++++ Exercise material

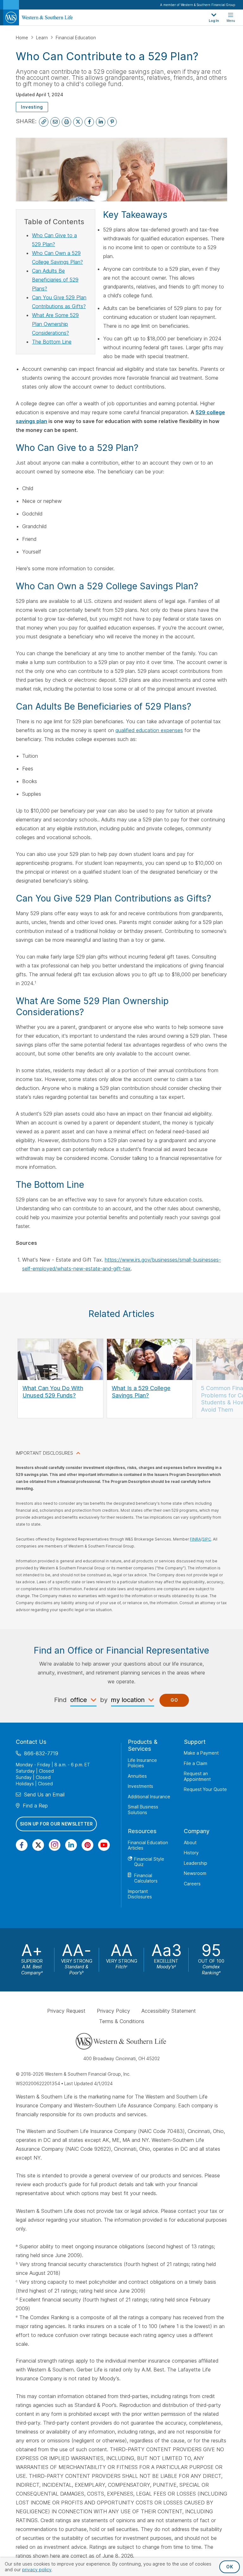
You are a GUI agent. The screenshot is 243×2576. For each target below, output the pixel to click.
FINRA (195, 1539)
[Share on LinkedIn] (100, 122)
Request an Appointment (197, 1776)
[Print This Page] (66, 122)
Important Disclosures (140, 1893)
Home (22, 37)
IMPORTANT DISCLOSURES (44, 1453)
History (191, 1852)
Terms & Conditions (121, 2021)
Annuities (137, 1775)
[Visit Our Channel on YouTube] (104, 1845)
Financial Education (76, 37)
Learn (42, 37)
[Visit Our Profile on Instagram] (54, 1845)
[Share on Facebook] (89, 122)
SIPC (206, 1539)
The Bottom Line (52, 342)
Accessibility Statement (168, 2011)
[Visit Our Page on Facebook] (22, 1845)
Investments (140, 1786)
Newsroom (195, 1873)
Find (60, 1700)
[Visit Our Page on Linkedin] (71, 1845)
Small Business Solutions (143, 1809)
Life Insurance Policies (142, 1762)
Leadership (195, 1862)
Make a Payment (201, 1753)
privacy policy (37, 2569)
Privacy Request (66, 2011)
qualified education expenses (149, 730)
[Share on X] (77, 122)
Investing (32, 107)
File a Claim (195, 1763)
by (104, 1700)
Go (174, 1700)
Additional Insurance (149, 1796)
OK (229, 2566)
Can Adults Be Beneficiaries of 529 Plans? (55, 280)
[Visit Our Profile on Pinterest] (87, 1845)
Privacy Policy (113, 2011)
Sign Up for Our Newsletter (56, 1823)
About (190, 1842)
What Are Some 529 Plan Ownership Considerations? (55, 324)
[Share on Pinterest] (112, 122)
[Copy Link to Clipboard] (43, 122)
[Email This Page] (55, 122)
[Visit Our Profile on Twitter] (38, 1845)
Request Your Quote (205, 1789)
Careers (192, 1883)
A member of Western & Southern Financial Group (197, 5)
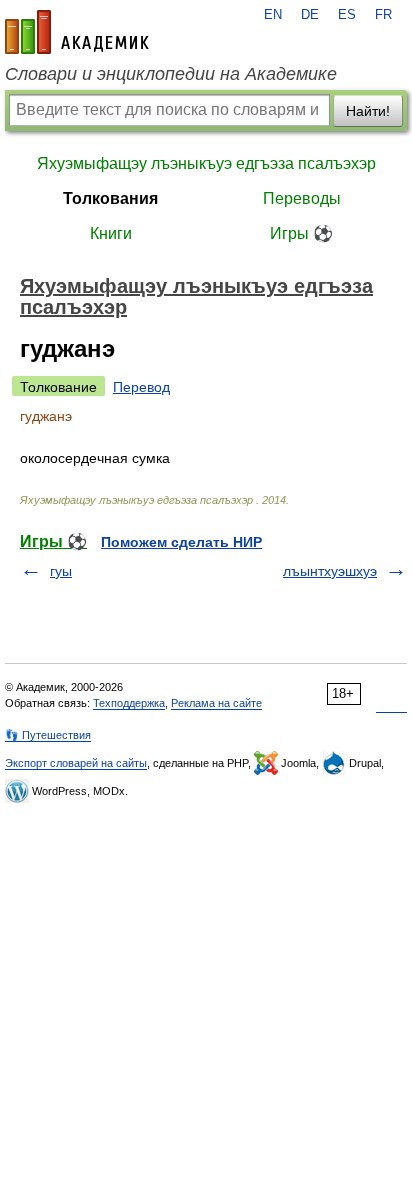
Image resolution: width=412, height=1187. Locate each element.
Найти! (368, 111)
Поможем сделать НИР (181, 542)
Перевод (141, 387)
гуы (61, 571)
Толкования (110, 198)
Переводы (302, 198)
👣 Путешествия (48, 735)
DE (310, 15)
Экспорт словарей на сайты (76, 763)
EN (273, 15)
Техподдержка (129, 703)
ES (347, 15)
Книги (111, 233)
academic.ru (77, 32)
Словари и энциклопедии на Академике (171, 74)
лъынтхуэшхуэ (330, 571)
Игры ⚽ (301, 233)
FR (383, 15)
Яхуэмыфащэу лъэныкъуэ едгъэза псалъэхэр (206, 163)
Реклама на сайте (216, 703)
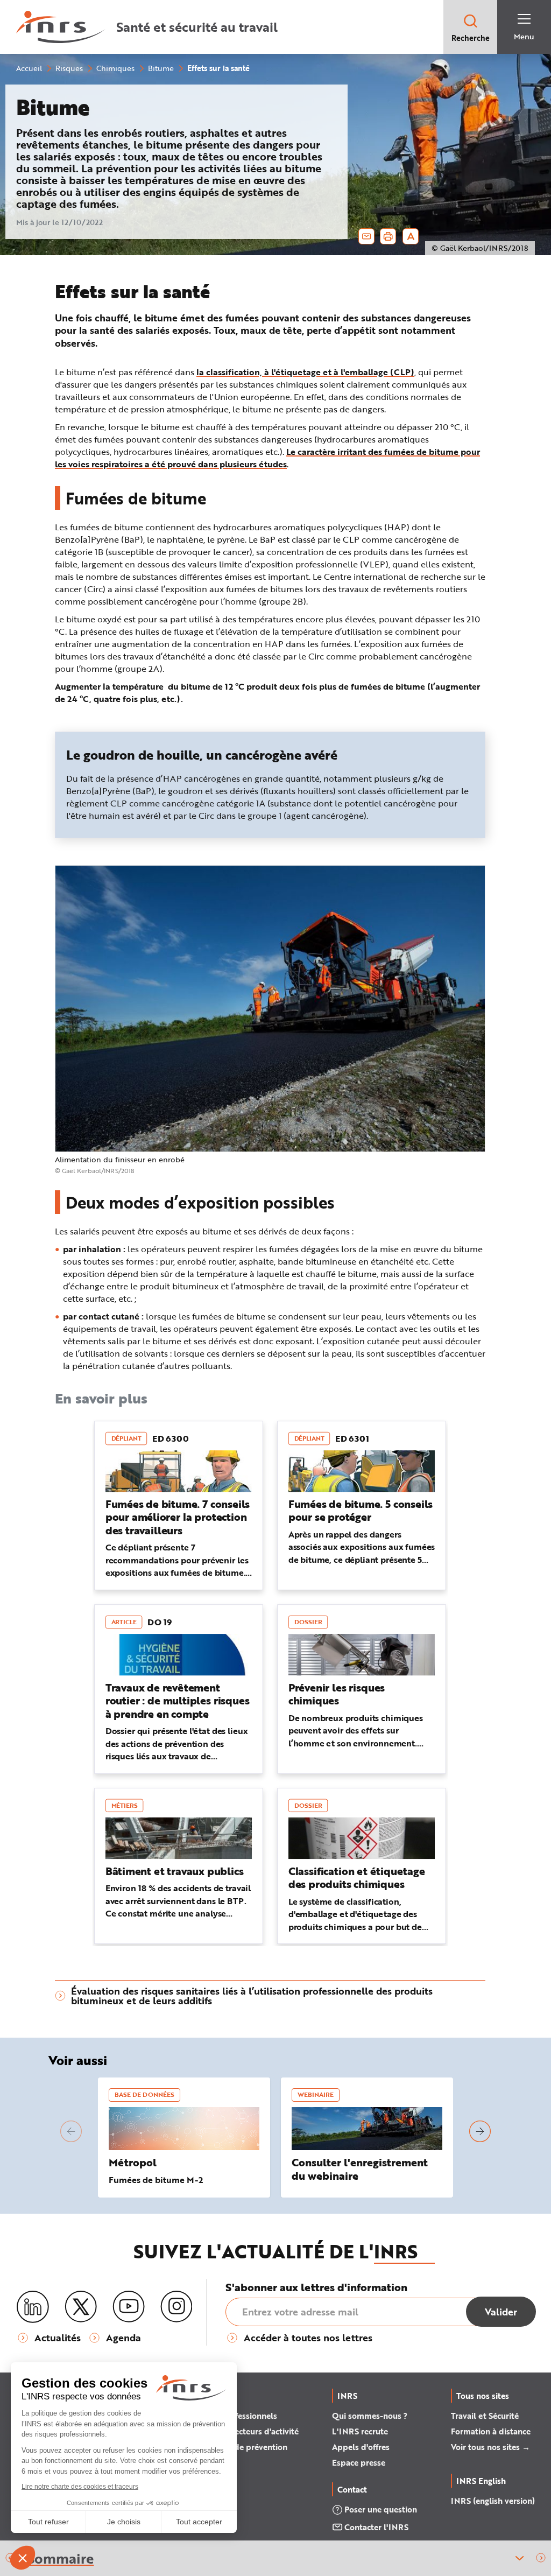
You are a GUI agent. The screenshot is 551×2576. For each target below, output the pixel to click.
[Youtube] (128, 2307)
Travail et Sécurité (485, 2415)
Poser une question (380, 2509)
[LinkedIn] (33, 2307)
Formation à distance (491, 2431)
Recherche (470, 38)
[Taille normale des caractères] (411, 236)
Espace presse (358, 2462)
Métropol (133, 2162)
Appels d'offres (361, 2447)
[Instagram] (176, 2307)
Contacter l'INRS (376, 2527)
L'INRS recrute (360, 2431)
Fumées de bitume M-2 (156, 2179)
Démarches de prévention (238, 2447)
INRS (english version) (493, 2501)
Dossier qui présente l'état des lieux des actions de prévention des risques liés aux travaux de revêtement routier (176, 1750)
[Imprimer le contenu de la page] (388, 236)
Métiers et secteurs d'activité (244, 2431)
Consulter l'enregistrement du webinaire (360, 2169)
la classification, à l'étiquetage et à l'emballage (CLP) (305, 372)
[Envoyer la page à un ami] (366, 236)
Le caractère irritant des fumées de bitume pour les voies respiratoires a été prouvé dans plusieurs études (267, 457)
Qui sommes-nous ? (369, 2415)
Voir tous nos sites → (490, 2447)
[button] (541, 2558)
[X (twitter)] (81, 2307)
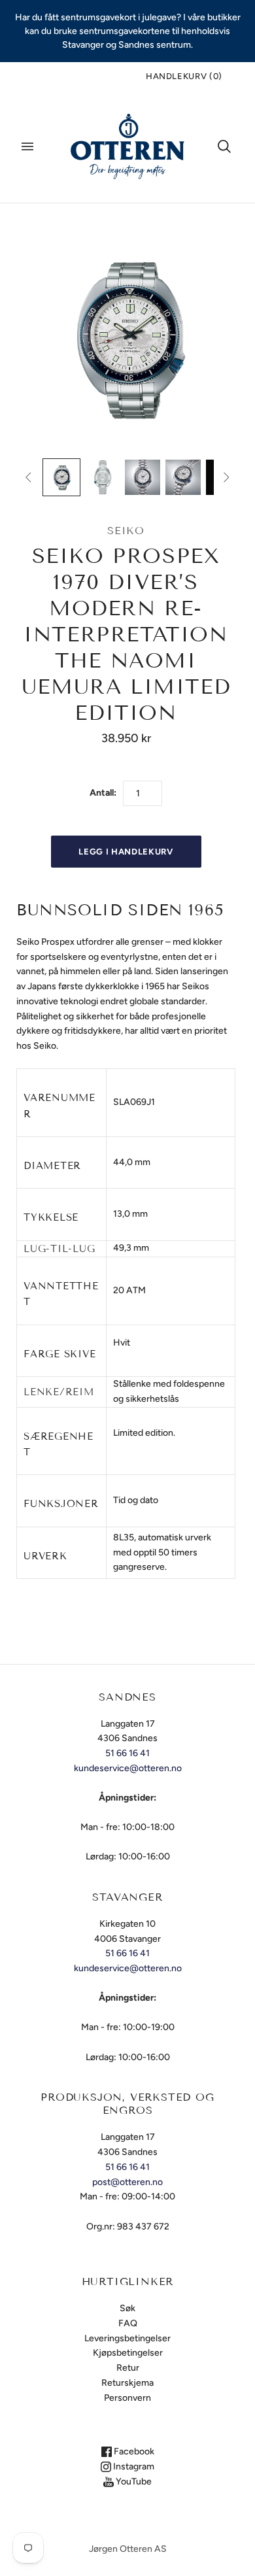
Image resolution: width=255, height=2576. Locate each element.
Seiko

++++++++

* _Your objective_: Minus its pictures, the full listing should be copied verbatim.

* _Solution_:
You are a GUI agent. The screenshot is 243×2576. For each target below, output the pixel to click.
FINRA (195, 1539)
[Share on LinkedIn] (100, 122)
Request an Appointment (197, 1776)
[Print This Page] (66, 122)
Important Disclosures (140, 1893)
Home (22, 37)
IMPORTANT DISCLOSURES (44, 1453)
History (191, 1852)
Terms & Conditions (121, 2021)
Annuities (137, 1775)
[Visit Our Channel on YouTube] (104, 1845)
Financial Education (76, 37)
Learn (42, 37)
[Visit Our Profile on Instagram] (54, 1845)
[Share on Facebook] (89, 122)
SIPC (206, 1539)
The Bottom Line (52, 342)
Accessibility Statement (168, 2011)
[Visit Our Page on Facebook] (22, 1845)
Investments (140, 1786)
Newsroom (195, 1873)
Find (60, 1700)
[Visit Our Page on Linkedin] (71, 1845)
Small Business Solutions (143, 1809)
Life Insurance Policies (142, 1762)
Leadership (195, 1862)
Make a Payment (201, 1753)
privacy policy (37, 2569)
Privacy Request (66, 2011)
qualified education expenses (149, 730)
[Share on X] (77, 122)
Investing (32, 107)
File a Claim (195, 1763)
by (104, 1700)
Go (174, 1700)
Additional Insurance (149, 1796)
OK (229, 2566)
Can Adults Be Beneficiaries of 529 Plans? (55, 280)
[Visit Our Profile on Pinterest] (87, 1845)
Privacy Policy (113, 2011)
Sign Up for Our Newsletter (56, 1823)
About (190, 1842)
What Are Some 529 Plan Ownership Considerations? (55, 324)
[Share on Pinterest] (112, 122)
[Copy Link to Clipboard] (43, 122)
[Email This Page] (55, 122)
[Visit Our Profile on Twitter] (38, 1845)
Request Your Quote (205, 1789)
Careers (192, 1883)
A member of Western & Southern Financial Group (197, 5)
Image resolution: width=412, height=1187. Locate each element.
Найти! (368, 111)
Поможем сделать НИР (181, 542)
Перевод (141, 387)
гуы (61, 571)
Толкования (110, 198)
Переводы (302, 198)
👣 Путешествия (48, 735)
DE (310, 15)
Экспорт словарей на сайты (76, 763)
EN (273, 15)
Техподдержка (129, 703)
ES (347, 15)
Книги (111, 233)
academic.ru (77, 32)
Словари и энциклопедии на Академике (171, 74)
лъынтхуэшхуэ (330, 571)
Игры ⚽ (301, 233)
FR (383, 15)
Яхуэмыфащэу лъэныкъуэ едгъэза псалъэхэр (206, 163)
Реклама на сайте (216, 703)
You are a GUI agent. The screenshot is 551×2576. For each target below, output the pixel to click.
[Youtube] (128, 2307)
Travail et Sécurité (485, 2415)
Poser une question (380, 2509)
[LinkedIn] (33, 2307)
Formation à distance (491, 2431)
Recherche (470, 38)
[Taille normale des caractères] (411, 236)
Espace presse (358, 2462)
Métropol (133, 2162)
Appels d'offres (361, 2447)
[Instagram] (176, 2307)
Contacter l'INRS (376, 2527)
L'INRS recrute (360, 2431)
Fumées de bitume M-2 (156, 2179)
Démarches de prévention (238, 2447)
INRS (english version) (493, 2501)
Dossier qui présente l'état des lieux des actions de prévention des risques liés aux travaux de revêtement routier (176, 1750)
[Imprimer le contenu de la page] (388, 236)
Métiers et secteurs d'activité (244, 2431)
Consulter l'enregistrement du webinaire (360, 2169)
la classification, à l'étiquetage et à l'emballage (CLP) (305, 372)
[Envoyer la page à un ami] (366, 236)
Le caractère irritant des fumées de bitume pour les voies respiratoires a été prouvé dans plusieurs études (267, 457)
Qui sommes-nous ? (369, 2415)
Voir tous nos sites → (490, 2447)
[button] (541, 2558)
[X (twitter)] (81, 2307)
Image resolution: width=255, height=2576. Locate each element.
Seiko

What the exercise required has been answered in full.